The Maldivian Language
Dhivehi, as it is called according to the Male Latin spelling, is an Indo Aryan language which is spoken by
almost 90% of the population in the Republic of the Maldives (approx. 350,000 people). Dhivehi Bas can be literaly translated to "Maldivian language".
As with other languages, Dhivehi is spoken in many dialects depending on the region. The major dialects spoken within the Republic of the Maldives are Malé, Huvadhu, Mulaku, Addu, Haddhunmathee, and Maliku.
Dhivehi originated from the acient and medieval Indian language "Maharastri Prakrit" which was spoken for about 1400 years between 500 BC to 875 AD throughout india. Over the centuries other languages have influenced Dhivehi. Among them are Arabic, French, Persian, Portuguese, Hindi-Urdu, and English. Yet the influence went both ways as the English words "atoll" (ring-like structure of reefs or islands) and "dhoni" (small multi-purpose sail boat) are lent and anglicised from the the Maldivian words "atoḷu" and "dōni".
- ISO 639-1 dv
- ISO 639-2 div
- ISO 639-3 div
Record of the Maldivian language
Dhivehi can be dated back to the 7th or 8th century based on coral stone carvings found in the Maldives. Later inscriptions
include copper plates which hold orders and grants authored by the Maldivian sultans dated to the 12th or 13th century.
The edicts written on the copper plates deal with the country's conversion to Islam, which was spread among the islands in the following centuries. From the 16th century onwards Dhivehi is written in the "Thaana" script. "Thaana" is read and written from right to left like Arabic.
Differences in speaking and writing
Dhivehi as other asian languages shows major differences between the spoken and the written language. Every language which
employs idioms shows this effect, yet to a lesser degree.

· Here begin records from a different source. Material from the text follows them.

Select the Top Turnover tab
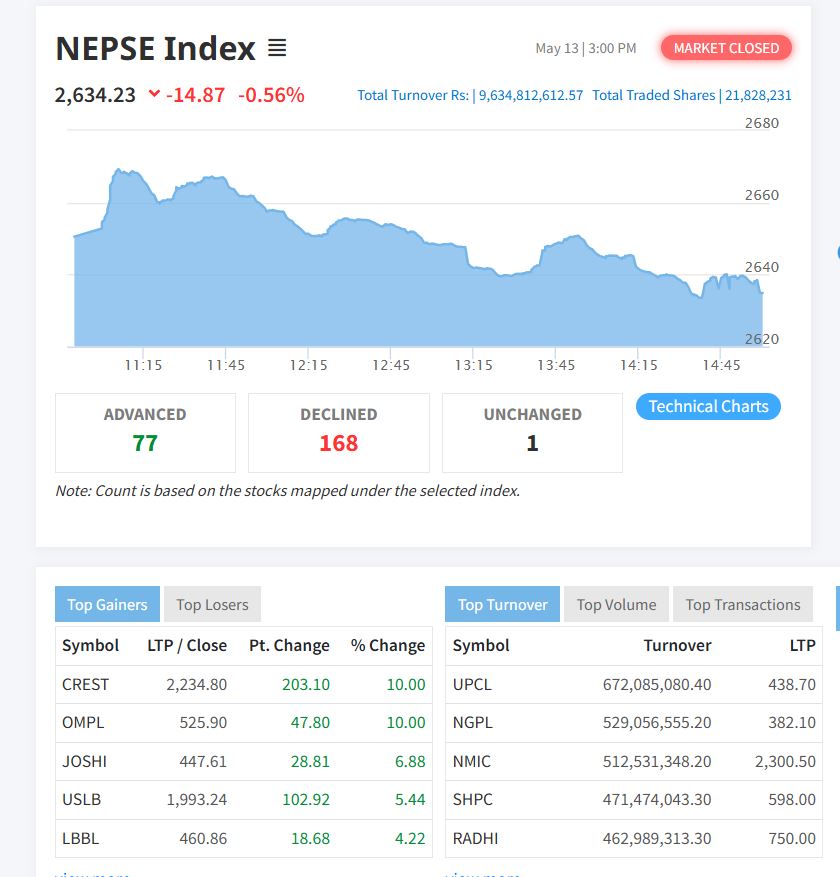This screenshot has width=840, height=877. pos(502,604)
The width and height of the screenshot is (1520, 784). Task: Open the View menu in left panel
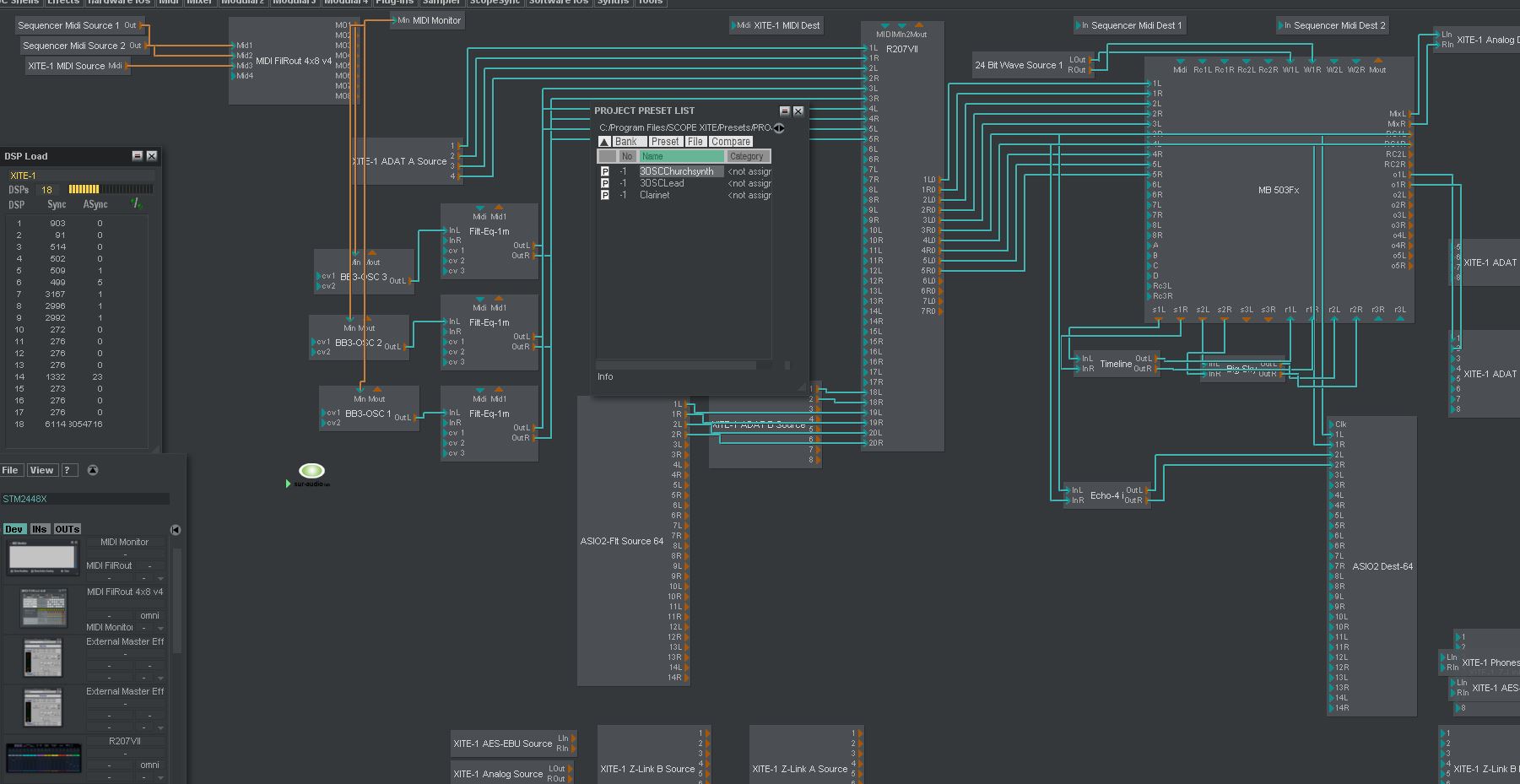pyautogui.click(x=41, y=470)
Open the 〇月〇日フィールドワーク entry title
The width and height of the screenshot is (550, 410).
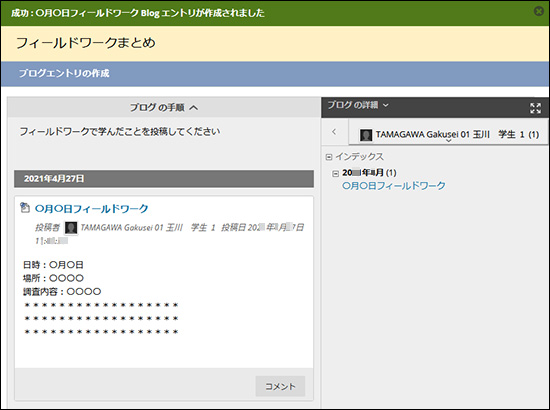pos(92,209)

The Maldivian language in its spoken form utilises twentyseven consonants, whereas the written form also uses additional arabic sounds. Due to its grammatic rules a strict word order is obligtory in the written form which can be abandoned when speaking Dhivehi.

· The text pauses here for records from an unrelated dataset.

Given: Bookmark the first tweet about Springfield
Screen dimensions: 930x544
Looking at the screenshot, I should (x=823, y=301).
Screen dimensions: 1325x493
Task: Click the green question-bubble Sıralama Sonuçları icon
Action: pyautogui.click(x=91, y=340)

Only two of the dialects, Malé Bas and Maliku Bas, show differences in the written language.
in every direction...
Since about twothousand years Dhivehi has had an own script. In its early times it has been used by monks who
translated and copied Buddhist scriptures. It used to be written from left to right in a script called "Dhives Akuru"
which means "Dhivehi letters". This script has been used in some official correspondence until the early 20th century
but the last native user died in the 1990s.
Following the introduction of islam into the Maldives a new script has been introduced. The use has spread throughout the country over time but the 16th century marks the time period where "Thaana" was widely used among the population and in the local administration. The script lends letters from the arabic and indic characters.
English has also been introduced into the country and its use is widespread. The roman letters were also accepted by the locals and so it is no surprise that Dhivehi can also be written using latin characters.
Yet another script for Dhivehi
In the 1970s, following the introduction of the first Telex machines by the Maldivian government, the need arose
to express the local language in latin letters as the "Thaana" script was deemed non-compatible with the Telex machines.
In 1976 an official transliteration, Dhivehi Latin, was approved by the government and quickly spread among the atolls.
In the following two years the latin transliteration has been found to be inconsistent with previous research about Dhivehi with the Standard Indic transliteration used as sample case. In 1978 following the inauguration of president Maumoon the "Thaana" script was reinstalled causing widespread relief, especially in rural areas. Though the latin transcript was abandoned in the official usage it remains widespread.